** start of Records to process **

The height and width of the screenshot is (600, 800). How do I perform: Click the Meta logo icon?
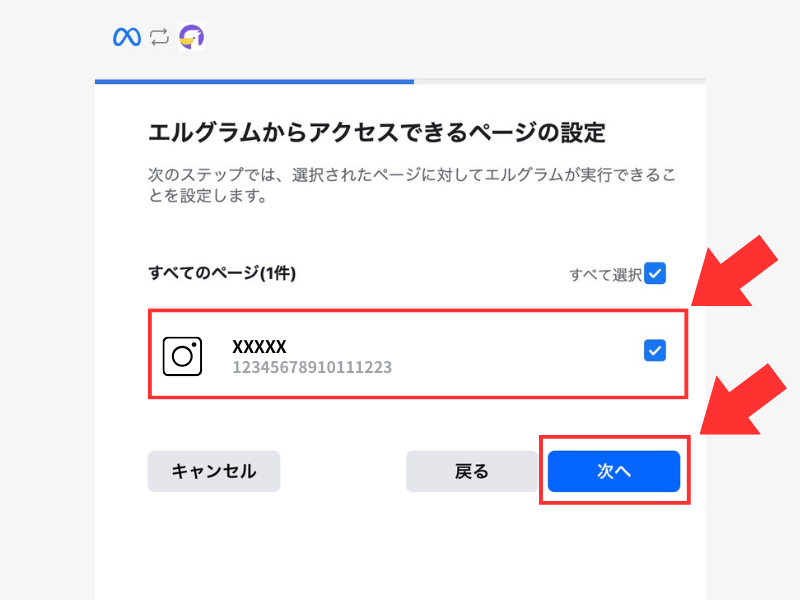click(x=127, y=37)
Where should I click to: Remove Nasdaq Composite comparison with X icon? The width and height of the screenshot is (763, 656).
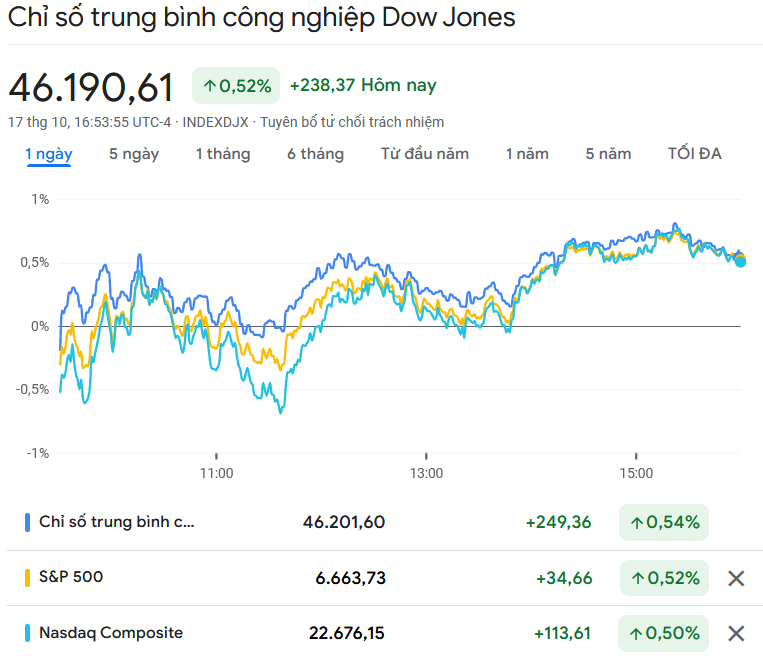click(x=736, y=633)

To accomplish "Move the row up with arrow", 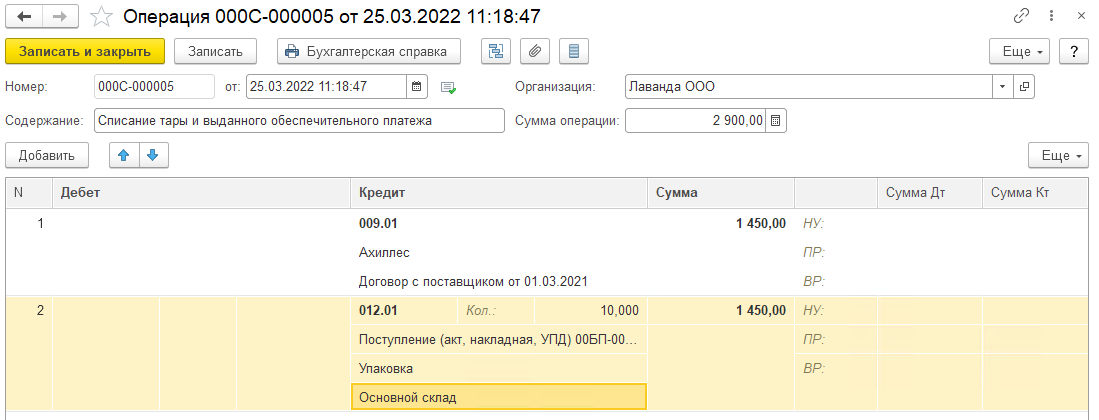I will [x=124, y=156].
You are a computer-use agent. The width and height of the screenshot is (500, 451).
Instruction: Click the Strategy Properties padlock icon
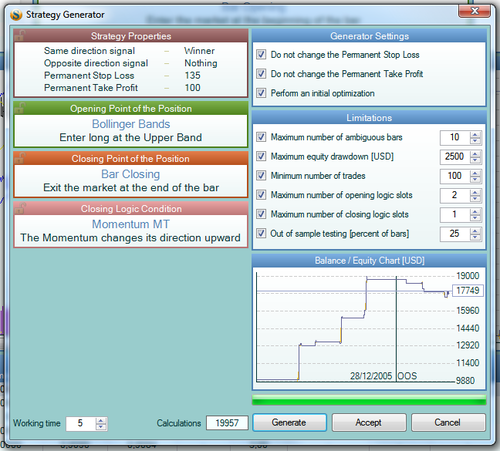click(x=20, y=35)
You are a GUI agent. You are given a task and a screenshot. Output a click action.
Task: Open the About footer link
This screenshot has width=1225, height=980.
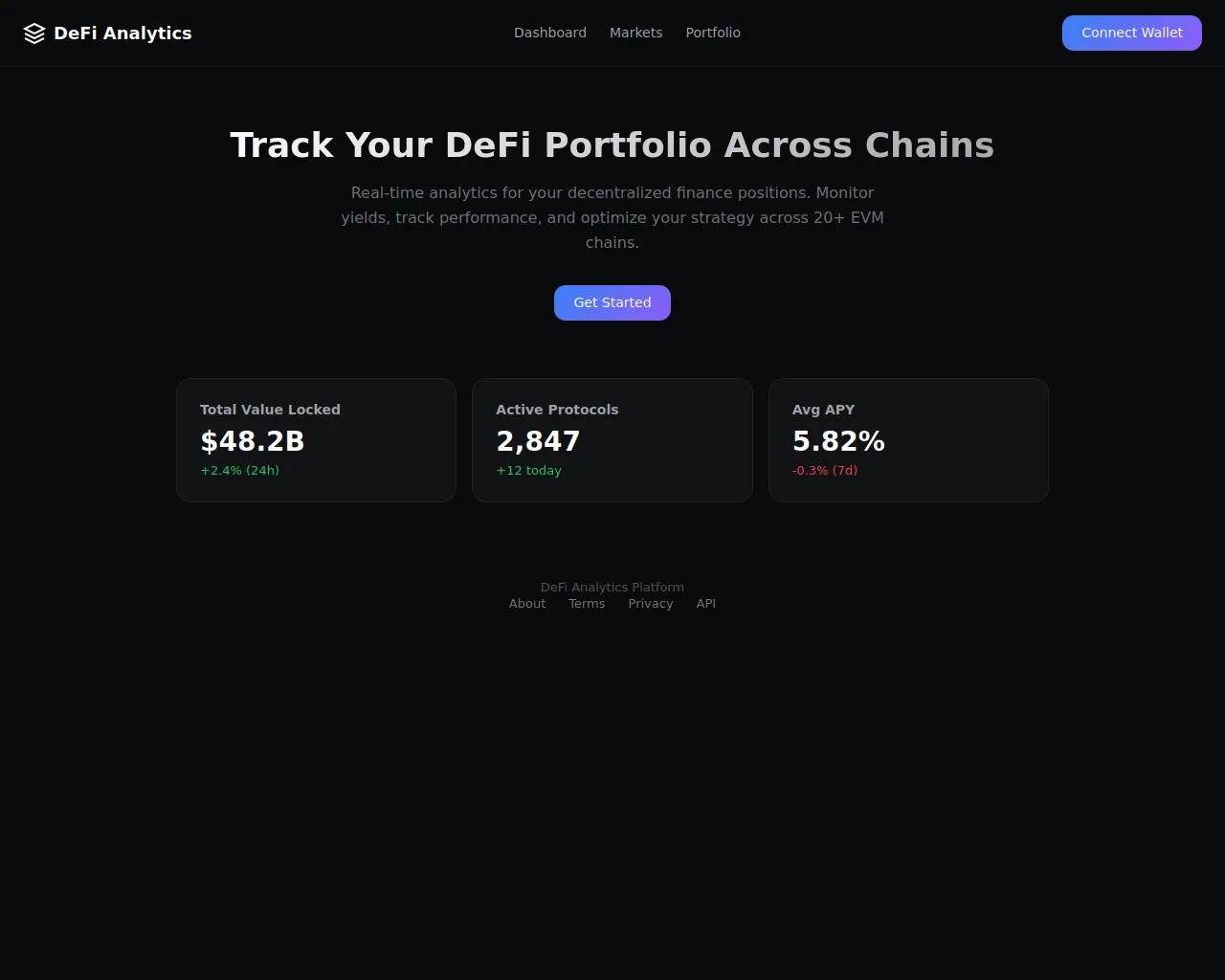click(x=527, y=604)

** end of Records to process **

- **What is being asked**: Pull out every line of the items above that contains the word "width".

- **Finished answer**:
The height and width of the screenshot is (600, 800). How do I perform: Click the Meta logo icon?
Where should I click to: Remove Nasdaq Composite comparison with X icon? The width and height of the screenshot is (763, 656).
You are a computer-use agent. The width and height of the screenshot is (500, 451).
This screenshot has width=1225, height=980.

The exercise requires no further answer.